The captain could see his point. Even if the Sprites of Castle Aloorn had been planning to kill them, they were going to be mad about the destruction the Leewit had wrought. They might as well go and find trouble as wait for it. And the Leewit was looking tired. "Come on, brat," he said, snagging her and hoisting her up onto his back.

"Don't need to be carried," she said, peevishly.

"But I need you to have lots of spare breath for whistling."

The Leewit thought about that. " 'Kay," she said and wrapped her arms around his neck.

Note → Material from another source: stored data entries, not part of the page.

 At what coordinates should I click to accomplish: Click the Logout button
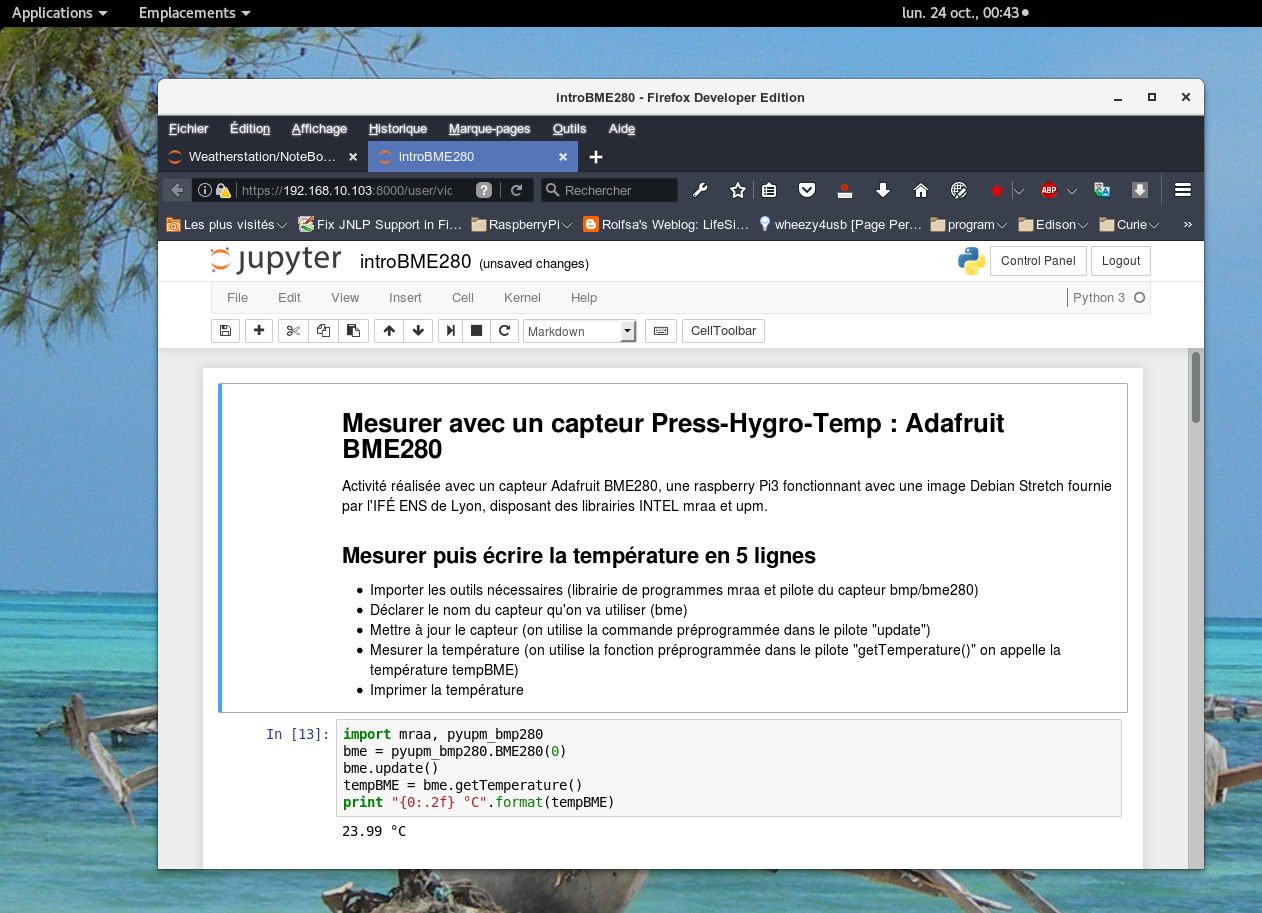tap(1120, 260)
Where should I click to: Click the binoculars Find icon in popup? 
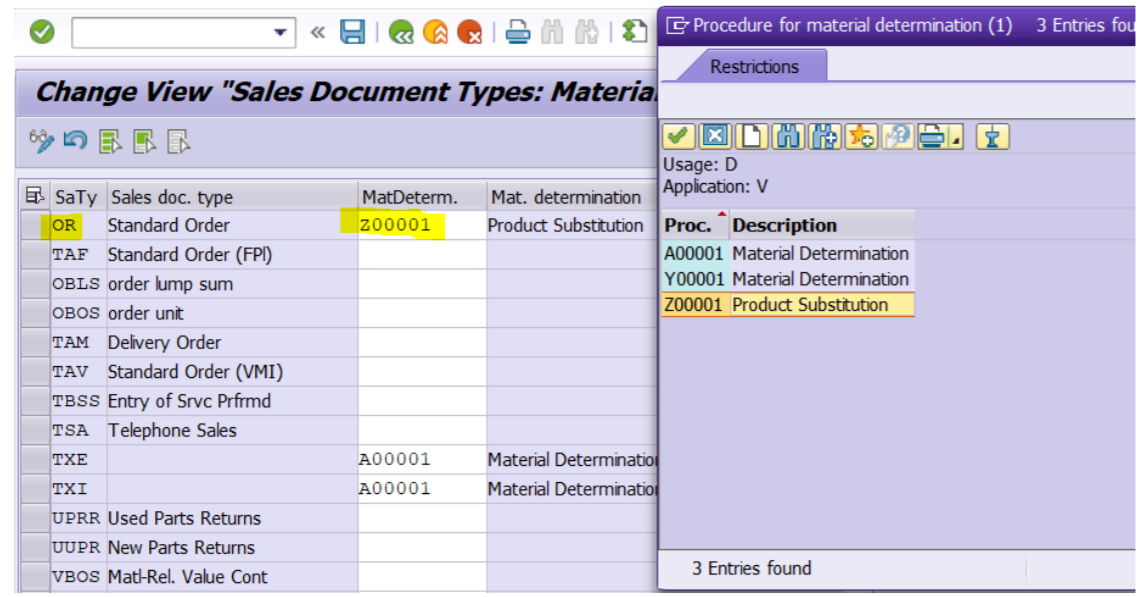click(x=788, y=137)
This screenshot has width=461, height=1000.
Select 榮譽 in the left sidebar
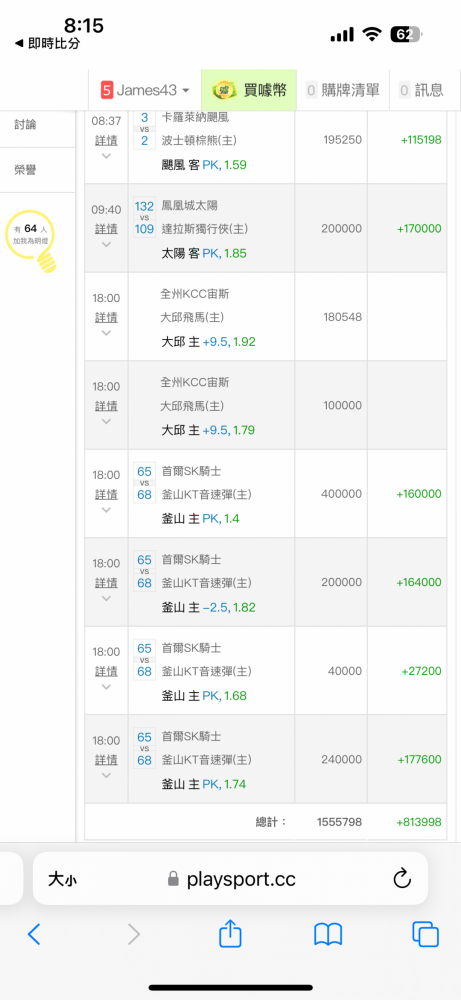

The party walked towards the beckoning Sprite . . . and Pul paused. "Nanites," he growled. "He's been near Nanites."

Hantis stopped too. "Is he possessed?"

Pul sniffed. "No. He's just touched something that had their exudates on it. But there is a trace of Nanite in these corridors."

Pausert wasn't aware of the Nanite smell, but he could just rell that big vatch again, along with a feeling of being laughed at. "Even more reason to get out of here," he said. "Come on. Our guide is getting nervous."

They swung the door to click shut behind them. The Sprites were in for something of a shock when they opened their execution chamber. The destruction, and the absence of dead bodies, would give them something to think about. All the captain could hope was that it frightened them out of pursuit. Not that he was too sure where he was going, except that it should be somewhere else. Then, somehow, he must try to catch that wary vatch, get back to the Venture and back to their mission.

They went past numerous round doors. The passage was empty, which seemed a little odd, seeing that it was mid-afternoon. Perhaps the Sprites slept during the daytime. Hantis didn't, herself, but she had spent a lot of time among humans. The captain enquired about it, as they hurried after their scurrying guide.

Hantis shook her head. "It is a little odd. I'll ask our guide." She did so, in a quick exchange.

"He says they are at a council-of-war meeting. His master sent him to rescue us now as everyone would be there. He would have come earlier, otherwise."

They went up several spiral ramps, very steep and difficult to climb, and came at last to a larger round door, covered in ornate embossed-work—a pattern that looked like complex multipetaled flowers. Their guide touched one of these with a wide open palm.

"I wonder whose rooms these are? It's a pretty posh door," said the Leewit, who still had breath for talking. The captain would have asked too, except that his lungs were gasping from the climb.

"This . . . part . . . of the castle had been destroyed, in my day," said Hantis, trying to catch her breath. There was something reassuring about the fact that even the alien had found the climb hard going.